To say that turnover margin is a critical win-loss determinant in the NFL is to state the obvious, and to quote just about every coach in history. Just to put a few numbers on it, over the last decade (plus the first four games of this season) the Bucs are 56-17 when they have a positive turnover ratio, 9-18 when it’s equal and 10-54 when they have a negative turnover ratio. Just working the two extremes, that’s a massive difference in winning percentages of .611 (.767 versus .156).
So why bring up the importance of turnovers now, when it’s true every week. Well, the Bucs’ next opponent has had difficulty holding onto the football through the first five weeks of the season, and the team is sure to be concentrating this week on taking advantage of that issue.

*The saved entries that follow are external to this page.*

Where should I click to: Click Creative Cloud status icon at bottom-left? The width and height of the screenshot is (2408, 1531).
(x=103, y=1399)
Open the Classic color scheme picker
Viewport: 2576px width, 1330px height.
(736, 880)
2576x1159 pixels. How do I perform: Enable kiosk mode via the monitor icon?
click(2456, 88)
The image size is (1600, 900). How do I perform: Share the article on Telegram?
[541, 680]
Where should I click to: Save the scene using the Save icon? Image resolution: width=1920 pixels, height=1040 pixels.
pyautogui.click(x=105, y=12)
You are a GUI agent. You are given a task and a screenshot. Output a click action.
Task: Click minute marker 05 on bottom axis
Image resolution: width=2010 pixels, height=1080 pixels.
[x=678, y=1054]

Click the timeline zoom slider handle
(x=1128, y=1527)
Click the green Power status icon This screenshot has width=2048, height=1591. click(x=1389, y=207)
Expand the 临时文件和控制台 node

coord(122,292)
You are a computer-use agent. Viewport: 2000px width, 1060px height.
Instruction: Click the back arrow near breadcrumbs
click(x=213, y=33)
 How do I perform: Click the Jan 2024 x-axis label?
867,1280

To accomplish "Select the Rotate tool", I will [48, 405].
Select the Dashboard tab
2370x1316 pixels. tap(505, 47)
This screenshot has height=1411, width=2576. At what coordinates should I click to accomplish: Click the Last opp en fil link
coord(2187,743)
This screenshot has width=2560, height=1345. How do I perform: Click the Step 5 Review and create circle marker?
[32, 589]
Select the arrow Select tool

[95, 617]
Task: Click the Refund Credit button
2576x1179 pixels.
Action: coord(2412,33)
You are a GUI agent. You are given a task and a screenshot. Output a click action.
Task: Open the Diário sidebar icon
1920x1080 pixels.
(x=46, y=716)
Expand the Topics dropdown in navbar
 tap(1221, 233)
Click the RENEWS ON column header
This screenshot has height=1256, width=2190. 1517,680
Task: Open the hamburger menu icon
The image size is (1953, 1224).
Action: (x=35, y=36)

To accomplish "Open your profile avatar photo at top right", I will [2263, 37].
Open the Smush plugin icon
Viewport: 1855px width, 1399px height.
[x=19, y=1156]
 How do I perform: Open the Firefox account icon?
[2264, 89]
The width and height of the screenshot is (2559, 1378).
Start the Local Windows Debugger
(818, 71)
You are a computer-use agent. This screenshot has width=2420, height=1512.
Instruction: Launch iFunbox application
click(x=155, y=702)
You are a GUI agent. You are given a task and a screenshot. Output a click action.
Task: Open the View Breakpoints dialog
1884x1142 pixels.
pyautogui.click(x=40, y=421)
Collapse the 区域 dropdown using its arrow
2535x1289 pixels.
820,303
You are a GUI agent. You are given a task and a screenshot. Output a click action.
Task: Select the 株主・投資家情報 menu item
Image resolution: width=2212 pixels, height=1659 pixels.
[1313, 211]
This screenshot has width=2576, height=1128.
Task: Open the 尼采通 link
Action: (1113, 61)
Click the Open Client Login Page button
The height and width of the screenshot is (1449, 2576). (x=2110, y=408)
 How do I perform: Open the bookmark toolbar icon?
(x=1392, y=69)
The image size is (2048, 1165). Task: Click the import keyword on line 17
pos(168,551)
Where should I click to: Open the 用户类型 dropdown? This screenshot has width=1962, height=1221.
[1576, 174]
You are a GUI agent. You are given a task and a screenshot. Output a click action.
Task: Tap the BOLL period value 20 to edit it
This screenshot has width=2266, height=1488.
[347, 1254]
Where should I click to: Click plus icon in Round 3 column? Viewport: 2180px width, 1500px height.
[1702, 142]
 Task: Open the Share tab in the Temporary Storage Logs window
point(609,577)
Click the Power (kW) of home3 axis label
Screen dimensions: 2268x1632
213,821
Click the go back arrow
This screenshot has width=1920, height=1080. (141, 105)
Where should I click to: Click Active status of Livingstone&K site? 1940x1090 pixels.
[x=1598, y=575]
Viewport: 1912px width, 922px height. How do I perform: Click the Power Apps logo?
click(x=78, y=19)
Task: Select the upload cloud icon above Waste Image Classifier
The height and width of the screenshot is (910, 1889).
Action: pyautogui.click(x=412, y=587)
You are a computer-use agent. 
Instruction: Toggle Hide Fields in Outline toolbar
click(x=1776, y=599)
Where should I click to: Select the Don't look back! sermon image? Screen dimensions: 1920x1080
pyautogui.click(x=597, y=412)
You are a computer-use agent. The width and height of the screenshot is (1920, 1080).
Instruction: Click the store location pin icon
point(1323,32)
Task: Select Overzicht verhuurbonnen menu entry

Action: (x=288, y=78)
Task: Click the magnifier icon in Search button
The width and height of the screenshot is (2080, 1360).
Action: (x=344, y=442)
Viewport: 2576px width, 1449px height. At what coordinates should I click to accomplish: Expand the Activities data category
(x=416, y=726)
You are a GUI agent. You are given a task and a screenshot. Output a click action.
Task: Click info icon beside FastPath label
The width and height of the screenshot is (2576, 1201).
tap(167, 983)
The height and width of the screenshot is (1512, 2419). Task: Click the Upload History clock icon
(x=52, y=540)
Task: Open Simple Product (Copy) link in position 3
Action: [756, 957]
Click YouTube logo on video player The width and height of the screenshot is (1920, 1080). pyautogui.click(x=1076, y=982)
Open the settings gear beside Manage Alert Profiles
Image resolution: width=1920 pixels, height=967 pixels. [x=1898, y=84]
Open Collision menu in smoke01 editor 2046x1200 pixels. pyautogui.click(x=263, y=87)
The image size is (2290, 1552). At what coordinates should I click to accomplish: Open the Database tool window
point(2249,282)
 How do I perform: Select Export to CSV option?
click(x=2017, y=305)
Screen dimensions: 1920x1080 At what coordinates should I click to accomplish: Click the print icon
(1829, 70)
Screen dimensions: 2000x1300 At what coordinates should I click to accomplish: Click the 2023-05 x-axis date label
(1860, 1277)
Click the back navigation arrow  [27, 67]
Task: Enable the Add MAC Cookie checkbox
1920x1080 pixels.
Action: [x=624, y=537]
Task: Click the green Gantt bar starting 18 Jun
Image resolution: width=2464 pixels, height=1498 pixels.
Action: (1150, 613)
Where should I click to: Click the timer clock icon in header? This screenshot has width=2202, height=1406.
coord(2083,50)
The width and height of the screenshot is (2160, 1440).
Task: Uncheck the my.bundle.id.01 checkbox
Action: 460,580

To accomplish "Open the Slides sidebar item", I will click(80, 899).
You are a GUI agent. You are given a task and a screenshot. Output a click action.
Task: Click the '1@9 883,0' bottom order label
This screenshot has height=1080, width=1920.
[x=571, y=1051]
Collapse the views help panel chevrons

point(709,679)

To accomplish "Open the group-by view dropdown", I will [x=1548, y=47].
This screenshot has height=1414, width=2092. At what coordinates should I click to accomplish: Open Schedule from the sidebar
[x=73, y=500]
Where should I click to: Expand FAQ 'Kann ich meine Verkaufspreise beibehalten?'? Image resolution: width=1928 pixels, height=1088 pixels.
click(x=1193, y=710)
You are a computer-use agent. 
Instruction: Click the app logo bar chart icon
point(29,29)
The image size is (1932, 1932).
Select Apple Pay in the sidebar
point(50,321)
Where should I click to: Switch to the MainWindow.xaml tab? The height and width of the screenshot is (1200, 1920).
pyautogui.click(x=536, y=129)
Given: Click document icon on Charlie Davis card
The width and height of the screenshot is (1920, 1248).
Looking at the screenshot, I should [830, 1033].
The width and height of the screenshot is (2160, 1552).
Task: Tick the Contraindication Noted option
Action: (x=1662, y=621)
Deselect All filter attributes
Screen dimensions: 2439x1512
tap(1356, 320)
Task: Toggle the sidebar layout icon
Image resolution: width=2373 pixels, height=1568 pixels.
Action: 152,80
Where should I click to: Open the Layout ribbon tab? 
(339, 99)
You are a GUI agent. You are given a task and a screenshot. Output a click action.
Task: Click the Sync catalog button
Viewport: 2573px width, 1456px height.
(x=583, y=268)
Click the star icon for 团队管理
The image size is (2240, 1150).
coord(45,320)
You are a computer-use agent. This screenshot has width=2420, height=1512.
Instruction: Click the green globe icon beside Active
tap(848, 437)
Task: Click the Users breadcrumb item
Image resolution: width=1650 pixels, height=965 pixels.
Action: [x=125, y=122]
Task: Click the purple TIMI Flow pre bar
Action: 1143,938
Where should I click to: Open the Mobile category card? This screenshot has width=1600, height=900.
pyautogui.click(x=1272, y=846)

The Kansas City Chiefs will bring the league’s worst turnover ratio in 2012 to Raymond James Stadium next Sunday. Kansas City had four giveaways in their 9-6 loss to Baltimore on Sunday – while the Bucs, enjoying their bye week – watched on network TV – bringing their season total to 19. With four takeaways on the other side of the ledger, the Chiefs have a -15 turnover margin that is worst in the NFL by more than double the 31st-ranked team. Actually, Dallas and Philly are tied for 30th with equal marks of -7.
Turnovers have clearly been the main reason for Kansas City’s 1-4 start. The Chiefs actually have the NFL’s fourth-ranked offense and 13th-ranked defense, averaging 402.4 yards per game while allowing 326.8. But the giveaways have both held down their own scoring and led to easy points for their opponents, which is why, when ranked by points for and against, the Chiefs are tied for 24th on offense and are 27th on defense.
In fact, Kansas City’s 19 turnovers have led directly to seven touchdowns and six field goals, or almost exactly half of the points they’ve allowed.
The Buccaneers have just one win so far, as well, but they’ve actually protected the football fairly well. Tampa Bay ranks 10th in the NFL in turnover ratio, with a +3 mark. Thirteen teams have taken the ball away more times than Tampa Bay (8) but the Bucs have also given it back only five times.
The issue for the Buccaneers on Sunday, should Kansas City’s turnover woes continue, will be to take advantage of them on the scoreboard. The Bucs have turned their eight takeaways into just four touchdowns. Despite the incredible connection between takeaways and victories pointed out in the first paragraph above, the Bucs are just 1-2 this year in games in which they win the turnover battle.